Lebendiges Wasser
„Die Frau spricht zu ihm: Herr, du hast ja keinen Eimer, und der Brunnen ist tief; woher hast du denn das lebendige Wasser?“ (Johannes 4,11)
Lebendiges Wasser. Im griechischen und auch im aramäischen bezeichnete man so das frische Quellwasser, als lebendiges Wasser. Kann man doch gut nachvollziehen, kühles Wasser kann unglaublich belebend sein. Gerade aktuell merken wir das alle.

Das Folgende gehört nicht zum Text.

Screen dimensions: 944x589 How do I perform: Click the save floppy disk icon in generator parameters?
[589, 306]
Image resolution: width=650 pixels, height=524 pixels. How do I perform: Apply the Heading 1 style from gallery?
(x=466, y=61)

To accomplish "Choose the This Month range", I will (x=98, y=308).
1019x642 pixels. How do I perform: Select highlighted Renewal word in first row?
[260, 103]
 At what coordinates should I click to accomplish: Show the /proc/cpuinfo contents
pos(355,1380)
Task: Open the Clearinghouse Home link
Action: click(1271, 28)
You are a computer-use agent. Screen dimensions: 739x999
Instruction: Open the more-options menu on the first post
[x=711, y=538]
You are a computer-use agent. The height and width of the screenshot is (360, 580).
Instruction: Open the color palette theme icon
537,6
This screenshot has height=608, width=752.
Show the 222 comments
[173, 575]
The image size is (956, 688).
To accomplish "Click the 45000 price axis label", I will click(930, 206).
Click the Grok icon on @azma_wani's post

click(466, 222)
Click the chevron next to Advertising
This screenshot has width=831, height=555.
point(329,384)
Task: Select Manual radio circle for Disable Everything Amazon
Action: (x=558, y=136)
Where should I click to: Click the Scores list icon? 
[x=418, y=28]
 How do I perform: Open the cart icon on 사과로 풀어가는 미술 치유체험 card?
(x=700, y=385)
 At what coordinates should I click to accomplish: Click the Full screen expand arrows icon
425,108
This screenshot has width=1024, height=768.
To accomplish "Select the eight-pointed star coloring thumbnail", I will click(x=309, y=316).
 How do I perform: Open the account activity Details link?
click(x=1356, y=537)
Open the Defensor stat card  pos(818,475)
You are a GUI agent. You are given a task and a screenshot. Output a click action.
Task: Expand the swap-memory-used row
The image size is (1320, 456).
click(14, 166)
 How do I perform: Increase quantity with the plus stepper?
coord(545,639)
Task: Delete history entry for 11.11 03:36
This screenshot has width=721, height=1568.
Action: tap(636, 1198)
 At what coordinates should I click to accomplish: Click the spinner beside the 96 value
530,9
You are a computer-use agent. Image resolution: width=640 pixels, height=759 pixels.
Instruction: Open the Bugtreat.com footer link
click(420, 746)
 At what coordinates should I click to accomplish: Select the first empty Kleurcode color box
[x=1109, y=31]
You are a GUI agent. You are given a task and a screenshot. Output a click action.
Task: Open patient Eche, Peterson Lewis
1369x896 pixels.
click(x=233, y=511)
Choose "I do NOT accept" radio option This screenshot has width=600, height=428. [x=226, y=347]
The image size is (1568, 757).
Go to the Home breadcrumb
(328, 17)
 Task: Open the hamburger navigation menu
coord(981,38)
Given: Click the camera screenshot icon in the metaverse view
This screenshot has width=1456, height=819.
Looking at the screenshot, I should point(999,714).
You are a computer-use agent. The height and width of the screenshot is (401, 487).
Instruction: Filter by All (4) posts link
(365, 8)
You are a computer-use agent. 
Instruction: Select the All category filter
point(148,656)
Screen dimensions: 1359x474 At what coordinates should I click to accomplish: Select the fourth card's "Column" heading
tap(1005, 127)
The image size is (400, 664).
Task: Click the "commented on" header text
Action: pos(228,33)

Da ist also eine Frau die um die sechste Stunde, eine Zeit in welcher alle bereits ihr Wasser geholt hatten. Bei uns wurden die Tage an unsere Wohnung Balkone angebracht, die Bauarbeiter waren nicht so töricht und haben sich mittags in der prallen Sonne, an die Sonnenseite gestellt, um dort den Balkon aufzubauen, da wären sie vergangen unter dem Druck der Hitze. Sie haben lieber bis abends gewartet. Aber die Frau am Jakobsbrunnen machte genau das: sie ging zu einer außerordentlich ungünstigen Zeit Wasser holen. Es gibt viele mögliche Gründe. Sie war allein, vielleicht musste sie vormittags arbeiten, vielleicht hatte sie etwas abgehalten, wir wissen es nicht genau. Ich halte es aber am wahrscheinlichsten das sie die anderen einfach meidete. Sie konnte die Blicke, das getuschel, das geraune nicht mehr ertragen. Vielleicht ist sie deswegen schon mal in Tränen ausgebrochen. Wie gesagt wir wissen nicht warum, aber es muss ein triftigen Grund gewesen sein.
Nun sitzt da ein frommer Jude ohne Eimer ohne strick und bietet der "starken single Frau", die doch eigentlich alles unter Kontrolle hat, lebendiges Wasser an.
Kann er denn ohne Gefäß schöpfen? Kann er denn den lau gewordenen Brunnen wieder kühl machen, wie am Morgen oder abends? Will er denn nicht auf die anderen acht geben, ist ihm egal was die anderen Juden über ihn sagen, wenn er öffentlich mit "so einer Frau" spricht?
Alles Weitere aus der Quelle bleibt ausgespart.